[Pixel coordinate grounding data]
********************
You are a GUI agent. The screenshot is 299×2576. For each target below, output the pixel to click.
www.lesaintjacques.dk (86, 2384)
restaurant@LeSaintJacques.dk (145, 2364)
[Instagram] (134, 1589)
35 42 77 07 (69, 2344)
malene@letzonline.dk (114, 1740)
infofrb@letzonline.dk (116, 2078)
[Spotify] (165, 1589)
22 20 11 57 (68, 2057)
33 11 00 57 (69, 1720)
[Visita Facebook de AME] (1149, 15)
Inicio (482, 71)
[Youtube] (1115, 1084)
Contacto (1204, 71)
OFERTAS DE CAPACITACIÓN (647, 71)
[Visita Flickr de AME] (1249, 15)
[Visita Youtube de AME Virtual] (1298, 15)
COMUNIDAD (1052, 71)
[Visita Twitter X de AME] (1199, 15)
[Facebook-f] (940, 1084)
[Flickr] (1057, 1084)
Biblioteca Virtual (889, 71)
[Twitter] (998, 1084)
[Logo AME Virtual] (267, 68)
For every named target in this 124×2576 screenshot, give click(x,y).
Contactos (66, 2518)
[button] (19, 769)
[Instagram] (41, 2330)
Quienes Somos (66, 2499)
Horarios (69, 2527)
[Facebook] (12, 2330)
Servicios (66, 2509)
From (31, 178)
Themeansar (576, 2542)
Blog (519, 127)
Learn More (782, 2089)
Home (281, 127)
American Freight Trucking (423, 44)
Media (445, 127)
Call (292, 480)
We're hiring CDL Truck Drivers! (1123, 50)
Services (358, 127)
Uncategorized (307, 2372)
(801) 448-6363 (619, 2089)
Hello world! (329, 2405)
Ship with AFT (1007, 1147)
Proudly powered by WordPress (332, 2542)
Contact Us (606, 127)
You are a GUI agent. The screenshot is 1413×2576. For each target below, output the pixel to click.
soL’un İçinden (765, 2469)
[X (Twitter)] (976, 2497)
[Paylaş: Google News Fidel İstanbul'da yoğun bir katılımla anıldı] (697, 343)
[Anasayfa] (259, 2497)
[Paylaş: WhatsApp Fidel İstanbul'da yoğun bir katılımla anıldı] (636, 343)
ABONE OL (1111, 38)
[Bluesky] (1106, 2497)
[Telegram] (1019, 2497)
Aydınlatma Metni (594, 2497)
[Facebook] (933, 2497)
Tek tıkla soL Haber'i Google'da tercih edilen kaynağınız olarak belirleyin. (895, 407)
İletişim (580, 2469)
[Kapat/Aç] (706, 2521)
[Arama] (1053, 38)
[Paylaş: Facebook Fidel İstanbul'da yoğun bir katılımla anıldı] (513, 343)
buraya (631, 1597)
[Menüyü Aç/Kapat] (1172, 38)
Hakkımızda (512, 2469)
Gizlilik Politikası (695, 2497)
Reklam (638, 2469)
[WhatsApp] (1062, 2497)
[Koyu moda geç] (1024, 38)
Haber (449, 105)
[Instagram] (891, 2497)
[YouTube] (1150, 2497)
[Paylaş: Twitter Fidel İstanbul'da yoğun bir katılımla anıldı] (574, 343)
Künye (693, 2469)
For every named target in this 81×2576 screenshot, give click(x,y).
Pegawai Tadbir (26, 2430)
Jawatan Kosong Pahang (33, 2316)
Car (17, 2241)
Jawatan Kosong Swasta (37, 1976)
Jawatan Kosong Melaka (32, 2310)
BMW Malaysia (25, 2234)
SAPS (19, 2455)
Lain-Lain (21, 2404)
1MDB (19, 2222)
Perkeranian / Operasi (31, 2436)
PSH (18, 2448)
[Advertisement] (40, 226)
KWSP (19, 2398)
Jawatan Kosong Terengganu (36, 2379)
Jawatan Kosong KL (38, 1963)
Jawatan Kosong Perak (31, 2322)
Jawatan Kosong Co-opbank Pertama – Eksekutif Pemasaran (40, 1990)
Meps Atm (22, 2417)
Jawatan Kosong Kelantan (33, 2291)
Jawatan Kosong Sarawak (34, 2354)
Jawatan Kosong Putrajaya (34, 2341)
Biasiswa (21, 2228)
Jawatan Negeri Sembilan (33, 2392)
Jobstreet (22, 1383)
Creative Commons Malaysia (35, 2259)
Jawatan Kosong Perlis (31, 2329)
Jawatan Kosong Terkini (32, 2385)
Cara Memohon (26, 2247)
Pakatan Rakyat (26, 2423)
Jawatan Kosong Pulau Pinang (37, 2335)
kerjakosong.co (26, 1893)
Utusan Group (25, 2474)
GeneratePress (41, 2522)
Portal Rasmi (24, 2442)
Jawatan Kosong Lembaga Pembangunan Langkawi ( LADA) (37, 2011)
********************
The required output is every line above from the one with "[Anasayfa] (259, 2497)" down to the one with "kerjakosong.co (26, 1893)", restated word for word, ends included.

[Anasayfa] (259, 2497)
[Paylaş: WhatsApp Fidel İstanbul'da yoğun bir katılımla anıldı] (636, 343)
ABONE OL (1111, 38)
[Bluesky] (1106, 2497)
[Telegram] (1019, 2497)
Aydınlatma Metni (594, 2497)
[Facebook] (933, 2497)
Tek tıkla soL Haber'i Google'da tercih edilen kaynağınız olarak belirleyin. (895, 407)
İletişim (580, 2469)
[Kapat/Aç] (706, 2521)
[Arama] (1053, 38)
[Paylaş: Facebook Fidel İstanbul'da yoğun bir katılımla anıldı] (513, 343)
buraya (631, 1597)
[Menüyü Aç/Kapat] (1172, 38)
Hakkımızda (512, 2469)
Gizlilik Politikası (695, 2497)
Reklam (638, 2469)
[WhatsApp] (1062, 2497)
[Koyu moda geç] (1024, 38)
Haber (449, 105)
[Instagram] (891, 2497)
[YouTube] (1150, 2497)
[Paylaş: Twitter Fidel İstanbul'da yoğun bir katılımla anıldı] (574, 343)
Künye (693, 2469)
For every named target in this 81×2576 screenshot, give click(x,y).
Pegawai Tadbir (26, 2430)
Jawatan Kosong Pahang (33, 2316)
Car (17, 2241)
Jawatan Kosong Swasta (37, 1976)
Jawatan Kosong Melaka (32, 2310)
BMW Malaysia (25, 2234)
SAPS (19, 2455)
Lain-Lain (21, 2404)
1MDB (19, 2222)
Perkeranian / Operasi (31, 2436)
PSH (18, 2448)
[Advertisement] (40, 226)
KWSP (19, 2398)
Jawatan Kosong Terengganu (36, 2379)
Jawatan Kosong KL (38, 1963)
Jawatan Kosong Perak (31, 2322)
Jawatan Kosong Co-opbank Pertama – Eksekutif Pemasaran (40, 1990)
Meps Atm (22, 2417)
Jawatan Kosong Kelantan (33, 2291)
Jawatan Kosong Sarawak (34, 2354)
Jawatan Kosong Putrajaya (34, 2341)
Biasiswa (21, 2228)
Jawatan Negeri Sembilan (33, 2392)
Jobstreet (22, 1383)
Creative Commons Malaysia (35, 2259)
Jawatan Kosong Perlis (31, 2329)
Jawatan Kosong Terkini (32, 2385)
Cara Memohon (26, 2247)
Pakatan Rakyat (26, 2423)
Jawatan Kosong Pulau Pinang (37, 2335)
kerjakosong.co (26, 1893)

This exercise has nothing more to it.